So, I almost lost bowel control in my endocrinologist’s office last Thursday. After honestly venting my frustration with how poorly I felt my visit to the rheumatologist was handled last spring, my endo displayed sympathy and a dry wit I hadn’t really realized was there before.
I’ve had a grand total of one visit with this PA since moving north (my initial consult was with the actual MD and left me feeling lackluster and sad that I’d left some excellent quality of care behind in Delaware). That one visit was good but less-than informative. He listened without criticism when I complained of back pain and skin rashes (those same recurring ailments that have driven me to various doctors for years), and he even agreed to followup on them with some bloodwork. That bloodwork found an unusually high titer of ANA which triggered the referral out to rheumatology (and commenced the giant wastage of timeage that was that adventure). So, yea, when viewed through the usual lens I apply to my physicians (“Did he insult me?” “Did she say something I know to be outright medically untrue?” “Did they send me home with a sterile collection jar and say good luck?”), he was pretty amazing.
But, back to the shitting a brick mid-checkup. After recounting my time with rheumatology he responded, “That’s so frustrating, isn’t it? Rheumatologists, man, sometimes I don’t even know what language they are speaking!”
(My eyes began bugging out of my head here.)
So then, he turned from the computer, looked me straight in the eyes, and asked:
What resources have you been able to find to tell you more about your conditions and explain why this has all been so difficult to diagnose and pinpoint?
Breath taken away. As was my ability to speak, form coherent sentences, and (nearly) keep my shit in place.
You see, I’ve practically made doctor’s-appointment-going a full time job for the past 4 years. Never once has a doctor asked if I was educating myself.

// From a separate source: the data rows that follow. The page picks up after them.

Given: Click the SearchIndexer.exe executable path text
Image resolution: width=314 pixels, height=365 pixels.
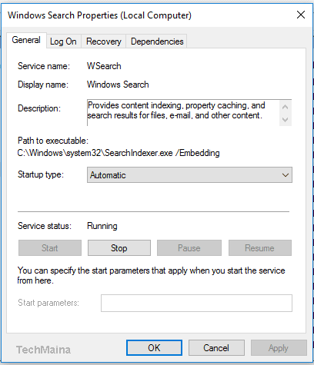Looking at the screenshot, I should click(x=119, y=153).
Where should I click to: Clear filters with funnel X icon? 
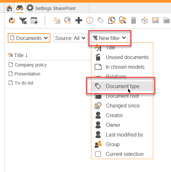23,21
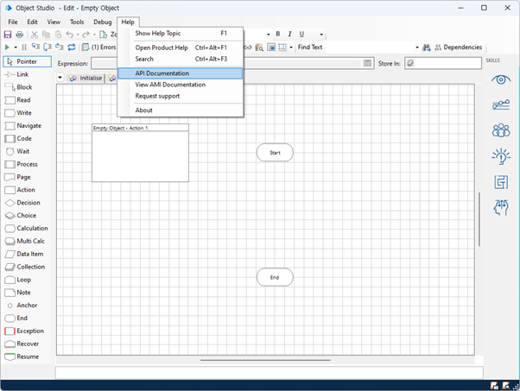
Task: Click the Dependencies button
Action: tap(457, 47)
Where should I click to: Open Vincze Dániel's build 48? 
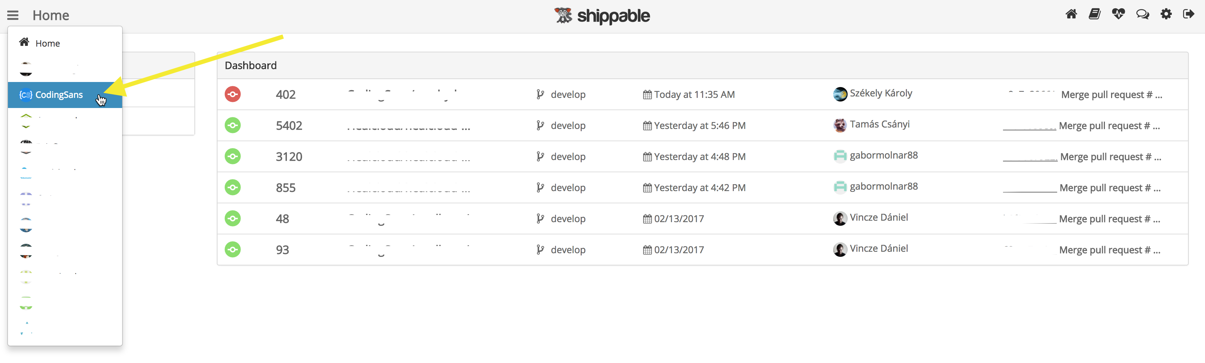282,219
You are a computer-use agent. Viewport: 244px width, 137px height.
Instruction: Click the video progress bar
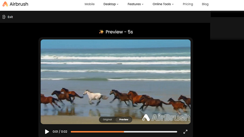[x=124, y=132]
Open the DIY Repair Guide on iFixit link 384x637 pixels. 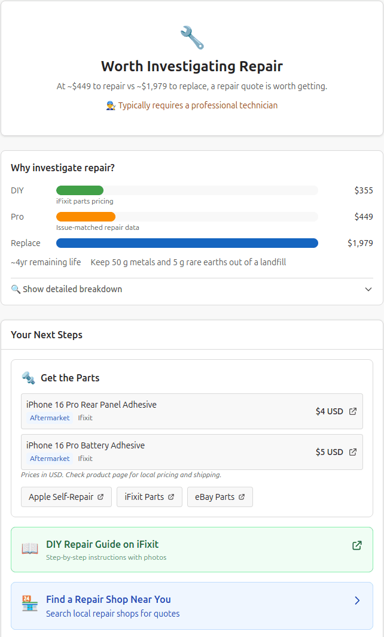[x=103, y=545]
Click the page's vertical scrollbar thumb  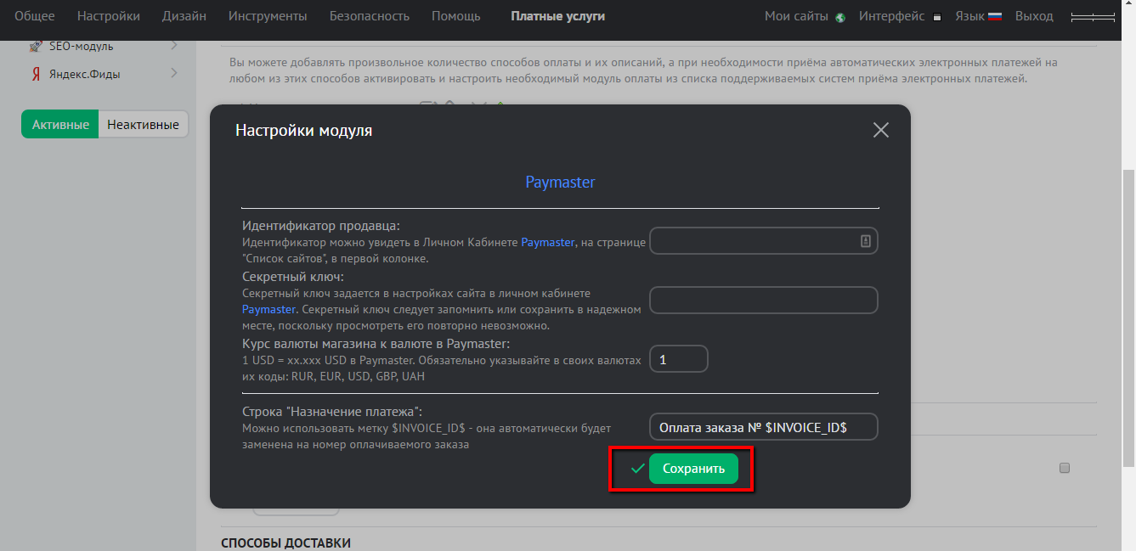point(1128,314)
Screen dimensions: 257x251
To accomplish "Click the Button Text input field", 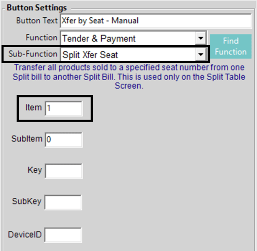I will pos(155,21).
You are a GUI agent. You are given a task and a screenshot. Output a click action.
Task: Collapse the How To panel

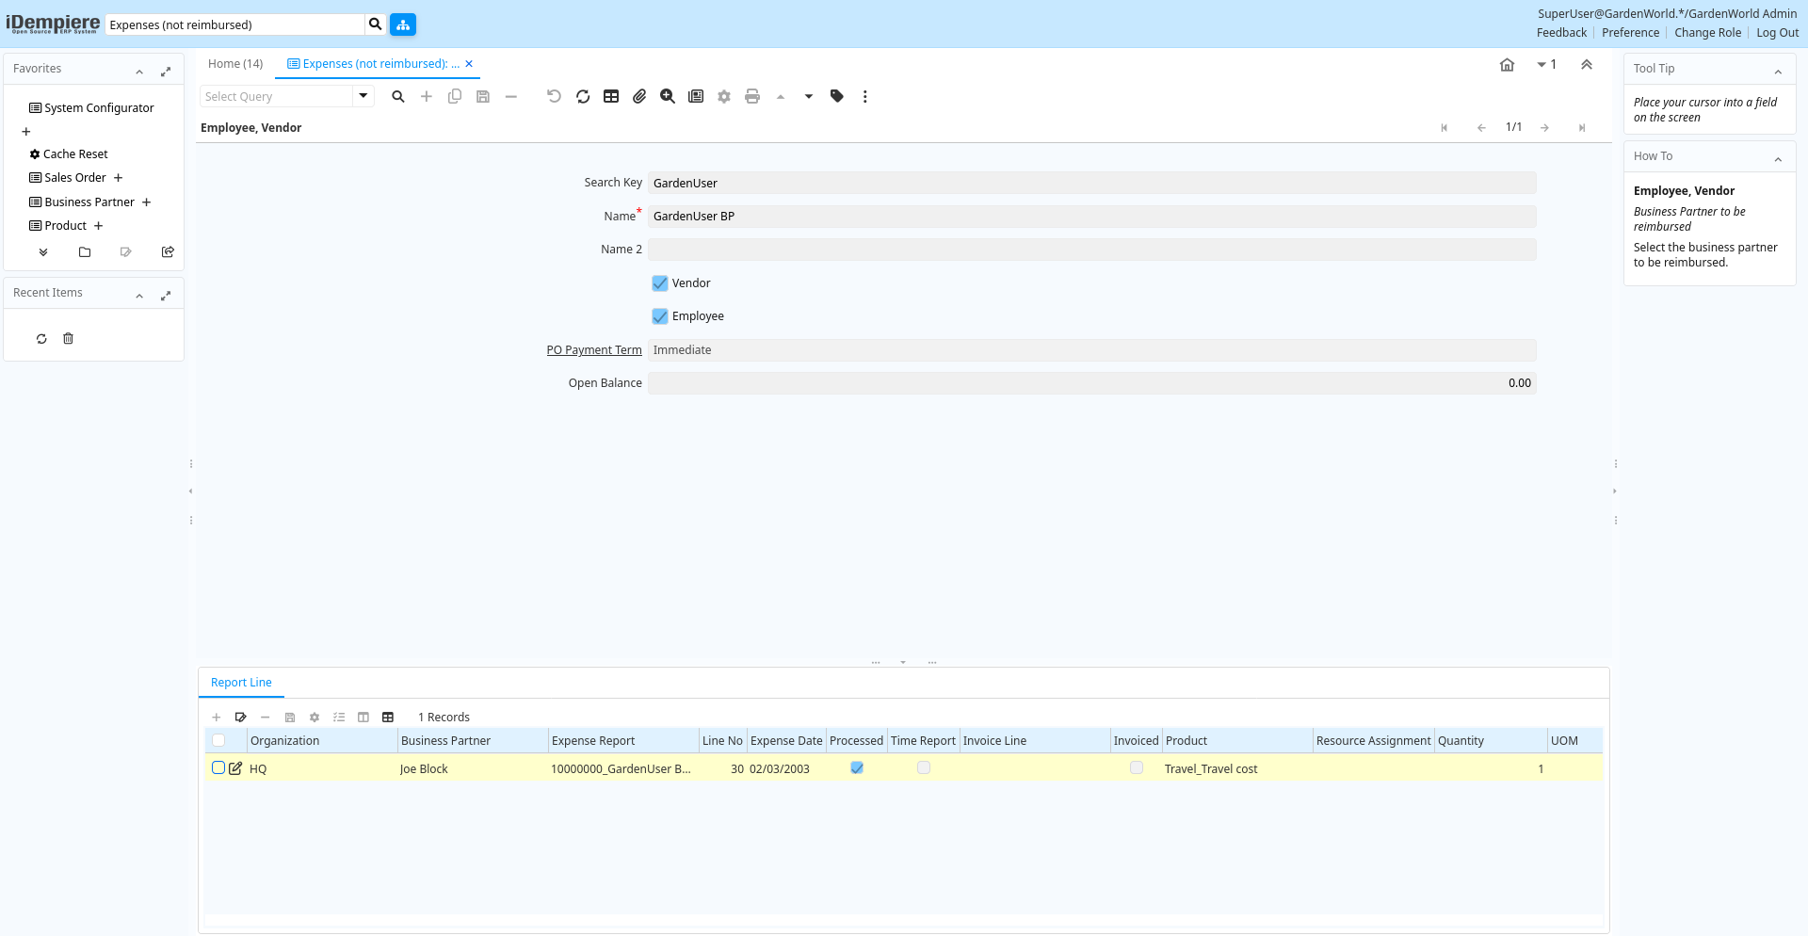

Never once have I been told of the importance of doing my own homework. Never once have I not been laughed at for admitting that I’d done tons of reading and research on my conditions. It seems I now have to amend all those sentences.
This man actually wants me to be proactive, stay informed, and engage in a conversation with him as we work through my medical issues. As I engaged in my usual dismissive answering behavior (“Yes, I did have that rash, but it went away. I don’t think it is tied to the seasons, but I guess I don’t know, it could be…”), he actually scolded me a teensy bit. “No,” he said, “these autoimmune conditions can be funky. Would you believe I get a flare-up of Raynaud’s every three years like clockwork? Never any other time, just every three years. I know countless doctors who would laugh me out of their offices, but I’ve lived it so I know it can happen. Just keep an eye on those rashes, ok?”

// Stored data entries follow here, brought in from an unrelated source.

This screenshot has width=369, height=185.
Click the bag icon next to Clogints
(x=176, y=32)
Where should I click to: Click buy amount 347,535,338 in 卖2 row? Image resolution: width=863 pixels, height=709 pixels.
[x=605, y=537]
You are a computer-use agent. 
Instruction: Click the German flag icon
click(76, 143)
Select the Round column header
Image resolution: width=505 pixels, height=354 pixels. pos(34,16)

Bestill my beating heart. I think I’m about to dump Mr. But IF for this 6’4″ older male doctor.
When we got to talking about my future plans – the IVFs, the possibility of more pregnancies, my desire to have his office on my side in those early days of pregnancy when my thyroid is so very prone to wreaking havoc – he offered me more advice.
“You’ll be seeing a perinatologist, right?”
I stared blankly for a while before I managed a, “I’ve always been told I’m not a potential high risk pregnancy. Is that wrong?”
“Yes,” he answered, “I think you’ve been through more than enough. I want to make sure you get all the monitoring you think you need. If you have any trouble, give us a call.”
Now, maybe its odd to be so thoroughly thrilled to be informed I’m “high risk” before I even manage to conceive, but I left happy. Someone’s taking me seriously for once, and I’m holding firm to that. (And, let’s face it, after 4 years and 3 miscarriages I’ll gladly take all the extra monitoring they can throw at me if I ever manage to get and stay pregnant again.)